Give the lines again, unchanged, starting with the line containing "Task: Open the Twitter Rules link" and ending with the last line of the data below.

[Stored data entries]
________________
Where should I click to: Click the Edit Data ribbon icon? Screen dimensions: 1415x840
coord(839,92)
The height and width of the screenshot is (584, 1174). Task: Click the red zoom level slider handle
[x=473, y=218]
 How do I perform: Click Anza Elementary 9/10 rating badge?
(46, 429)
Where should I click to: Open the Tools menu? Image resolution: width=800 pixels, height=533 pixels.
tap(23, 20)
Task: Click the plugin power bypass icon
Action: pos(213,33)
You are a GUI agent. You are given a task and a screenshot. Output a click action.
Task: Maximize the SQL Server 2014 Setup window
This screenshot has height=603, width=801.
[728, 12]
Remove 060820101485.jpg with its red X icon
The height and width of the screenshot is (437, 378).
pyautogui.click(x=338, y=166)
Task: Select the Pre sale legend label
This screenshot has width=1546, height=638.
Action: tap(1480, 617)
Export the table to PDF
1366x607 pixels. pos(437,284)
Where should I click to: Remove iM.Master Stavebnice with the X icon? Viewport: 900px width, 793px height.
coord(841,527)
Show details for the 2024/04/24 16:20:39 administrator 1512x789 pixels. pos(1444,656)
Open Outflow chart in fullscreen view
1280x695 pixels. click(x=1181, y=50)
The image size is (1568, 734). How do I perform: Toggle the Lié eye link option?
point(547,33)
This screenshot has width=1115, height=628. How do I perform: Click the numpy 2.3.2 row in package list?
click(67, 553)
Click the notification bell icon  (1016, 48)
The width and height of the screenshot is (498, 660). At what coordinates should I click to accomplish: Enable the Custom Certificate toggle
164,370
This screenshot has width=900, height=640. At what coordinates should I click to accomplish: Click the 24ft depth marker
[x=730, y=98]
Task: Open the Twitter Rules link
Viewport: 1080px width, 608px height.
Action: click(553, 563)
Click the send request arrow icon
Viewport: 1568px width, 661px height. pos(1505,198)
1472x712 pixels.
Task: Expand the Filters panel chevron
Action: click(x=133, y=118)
________________
EXERCISE OUTPUT:
Task: Open the Twitter Rules link
Viewport: 1080px width, 608px height.
Action: click(553, 563)
Click the send request arrow icon
Viewport: 1568px width, 661px height. pos(1505,198)
1472x712 pixels.
Task: Expand the Filters panel chevron
Action: click(x=133, y=118)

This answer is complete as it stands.